The opening remarks by Federal Reserve Chairman Jerome Powell at Jackson Hole on Friday put Wall Street back to sleep. He said that the Fed is “prepared to raise rates further if appropriate.” That signaled market watchers that the rise in stocks since March will likely continue.
The benchmark S&P 500 Index has leapt 15 percent in the last six months and unless Powell continues to fail to address the elephant in the room, the short term runup in stocks will endure.
The “elephant in the room” that Powell continues to fail to address is that the explosion of the national debt will cause the slowdown Powell so desperately needs. It won’t need any further help from him.

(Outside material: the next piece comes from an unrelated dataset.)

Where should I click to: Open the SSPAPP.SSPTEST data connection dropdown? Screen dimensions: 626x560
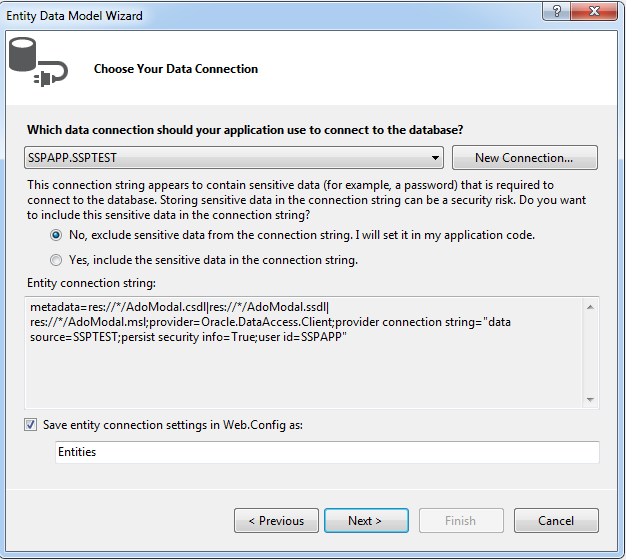coord(234,158)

Nassim Taleb, the author of The Black Swan: The Impact of the Highly Improbable, was asked recently about the possibility of another highly improbable event of extreme impact in the near future, one that only appears obvious and explainable in hindsight. He responded: “It’s a white swan…. It’s a white swan event!”
Translation: What’s coming should be no surprise to anyone. The economy is headed for a major correction, perhaps on the order of the 2008 financial crisis. It’s just that Powell doesn’t want to talk about it.
Taleb said America has piled on “unsustainable levels of debt,” forcing citizens to default and the Federal Reserve to print.
Major real estate holding companies such as Brookfield Corporation (with $725 billion in assets) are already suffering mortgage defaults. Americans now hold a record-breaking $1 trillion in credit-card debt, and defaults in that sector will accelerate as interest rates increase.
Interest rates on the traditional 30-year fixed-rate mortgage have surged above seven percent for the first time in 20 years, putting a damper on the housing market.
The canary in the coal mine — the 10-year U.S. Treasury security — is now paying 4.2 percent, its highest level since 2007, just before the financial crisis. A close look at the chart of that instrument’s yields reveals a nearly identical pattern of behavior.
Fitch Ratings, very late to the game indeed, finally couldn’t stand keeping the U.S. government’s credit rating at AAA — its highest and most credit-worthy — and on August 1 dropped it, by a single point, to AA+. Fitch explained it was because there is an obvious and inescapable “erosion of [responsible] governance.”
That doesn’t even begin to address the deterioration of the currency or the government’s vanishing likelihood of ever paying back what it owes. The federal government will be forced to borrow — or the Fed create — $1 trillion in the third quarter alone just to pay the government’s bills. The surge in the government’s deficit has more than doubled, to $1.6 trillion, in just the last 10 months ending July.
The government admits to owing nearly $33 trillion, but leaves out any attempt to measure or even report the shortfall in Social Security or other federal welfare programs. The real amount the federal government owes is more likely to exceed $250 trillion.
As the federal government’s debts mount, so do its interest payments. Before Covid, the U.S. government was paying $380 billion a year just to service its outstanding debt. Today that number is above $600 billion, and climbing. That’s 14 percent of the government’s total annual revenue.
And one-third of the whole national debt will need to be refinanced, at higher rates, within the next 12 months.
It’s no wonder that Powell doesn’t want to talk about this, nor does Wall Street want to hear about it. It’s the “third rail” of economic commentary — touch it and you die.